Nous sommes au siècle des Lumières dominé par l'idée selon laquelle le progrès et la raison doivent contribuer au bonheur des hommes. Dans tous les salons où se retrouvent les intellectuels de l'époque, on reprend peu ou prou ce credo, en se donnant des allures de prophètes. C'est alors qu'en 1750 l'académie de Dijon met au concours le sujet suivant : « Si le rétablissement des sciences et des arts a contribué à épurer les moeurs ».

Un candidat de 38 ans, fils d'horloger et vaguement copiste de musique se porte candidat.
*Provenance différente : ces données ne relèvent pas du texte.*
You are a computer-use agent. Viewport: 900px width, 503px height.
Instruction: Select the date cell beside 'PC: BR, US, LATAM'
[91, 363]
Il crée la surprise en présentant un texte iconoclaste à contre-courant de l'opinion admise. Il porte le débat sur l'opposition entre sciences et vertu, « les sciences et les arts ont corrompu les hommes » dit-il. cet inconnu se nomme Jean-Jacques Rousseau, son texte est couronné par l'académie, il va devenir l'un des plus célèbres penseurs de son temps.

Rousseau appartient au groupe des philosophes des lumières dans la mesure où il a collaboré à l'Encyclopédie de Diderot en y exprimant des idées révolutionnaires, mais il était aussi à contre-courant de la confiance de son époque dans le progrès. Il s'est en particulier opposé à Voltaire et a fini par se brouiller avec Diderot.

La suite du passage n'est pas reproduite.